A vila rebelde

*Artigo publicado originalmente na coluna História & Política, na edição impressa do jornal “O Diário do Norte do Paraná”, do dia 27 de julho de 2017

Com seu secretário-geral preso, o aguerrido MDB de Maringá apoiou com entusiasmo Horácio Racanello Filho para prefeito. Na foto, um registro de reunião da campanha na Vila 7

A pequenina vila 7 abrigou o mais importante e duro núcleo de resistência popular e revolucionária contra a ditadura militar em Maringá na década de 60 do século XX. Chegou a hora de contar esses episódios da luta no campo legal e ilegal para derrotar o regime implantado no Brasil no dia 1 de abril de 1964, que não faz parte da história oficial de Maringá, mas da história real que emerge e mostra sua cara e sua importância histórica. Em 1962, depois de uma estafante viagem de ônibus de 8 dias (a rodovia Rio-Bahia ainda não estava asfaltada) da cidade de Caruaru, minha terra natal no estado de Pernambuco, aportei na Vila 7, na periferia de Maringá. Deparei-me com um cenário ideal para o trabalho político que pretendia empreender com o entusiasmo dos meus 22 anos de idade, pois me vi residindo num bairro majoritariamente habitado pelos meus irmãos nordestinos.

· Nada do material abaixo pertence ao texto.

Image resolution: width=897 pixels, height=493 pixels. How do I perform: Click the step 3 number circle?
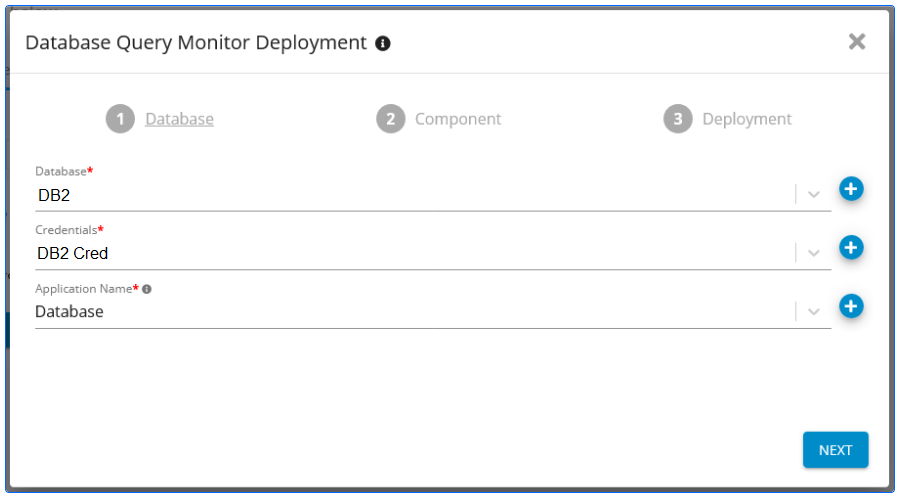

Vinha da região nordeste do Brasil com uma bagagem cultural muito boa, pois tive a sorte de ter estudado o curso ginasial no Colégio Diocesano de Caruaru, e o curso clássico no Colégio Estadual de Pernambuco, o famoso colégio dos governadores assim chamado por ter como seus ex-alunos vários futuros governadores do estado. Não perdi tempo e na mesma semana que cheguei, fui à luta. Enquanto procurava emprego para poder manter minha família, tentava entrar em contato com os companheiros dos partidos de esquerda que atuavam em Maringá (PCB, PSB e PTB). Não demorou muito e me deparei na praça Raposo Tavares com João Rino, um português alto, fortão e corado que era o responsável em Maringá pelo setor de Agitação e Propaganda do Partido Comunista Brasileiro (PCB), que numa solidariedade fulminante neste mesmo dia arranjou meu primeiro emprego em Maringá no Escritório de Contabilidade Brasil de propriedade do vereador comunista Bonifácio Martins. Convidado para me filiar no partido mais antigo do Brasil, de tantas glórias, declinei do convite e continuei tendo até os dias de hoje uma relação de admiração e respeito pelo velho Partidão.

Admirador do governador Leonel Brizola e da sua proposta de um nacionalismo de esquerda, tratei de convencer alguns companheiros do movimento estudantil que privavam da minha amizade e confiança de organizarmos na véspera do golpe militar, a partir da Vila 7, os Grupos de Onze em Maringá. Por motivos óbvios não conseguimos levar adiante nosso intento. Nos dois anos que antecederam a debacle da democracia em nosso país, diariamente visitava amigos e companheiros moradores na vila para informá-los dos acontecimentos políticos nacionais e internacionais, e politizá-los numa linguagem simples respeitando o grau de instrução que eles adquiriram na sua dura jornada de vida. Foi assim que nasceu o embrião da “Organização”, movimento revolucionário de luta armada do município de Maringá. Em três ocasiões nesse período, viaturas do Dops (1968), e do Doi-Codi (1970–1975), silenciosamente se dirigiram à Vila 7 para prender dirigentes da “Organização” e do PCBR. Paralelamente ao trabalho clandestino efetuado, a oposição legal ao governo militar exercida pelo MDB em Maringá, a partir de 1966, foi organizada pelo seu Secretário-Geral residente na Vila 7 e militantes emedebistas, que irradiaram seu espírito rebelde para as demais vilas e bairros da periferia de Maringá, culminando na surpreendente vitória eleitoral do MDB na eleição municipal de 1968.

Concluindo este relato de memória histórica destacamos um morador pioneiro da Vila 7, o sempre bem humorado Adenias Raimundo de Carvalho, presidente do Sindicato dos Carregadores e Ensacadores de Café de Maringá, que na semana do golpe militar, e nas duas semanas subsequentes, liderou uma greve histórica, enfrentando com coragem as autoridades militares que invadiam as sedes dos sindicatos brasileiros, destituindo suas diretorias. A greve terminou vitoriosa e ficará para sempre na história do sindicalismo maringaense e do Paraná.

Hoje em dia, a pacata Vila 7 é vizinha à Universidade Estadual de Maringá (UEM) e é mais conhecida por abrigar diversas repúblicas de estudantes. Seus dias de agitação política ficaram no passado, para dar lugar aos bares e festas universitárias, num convívio harmonioso com as remanescentes famílias pioneiras.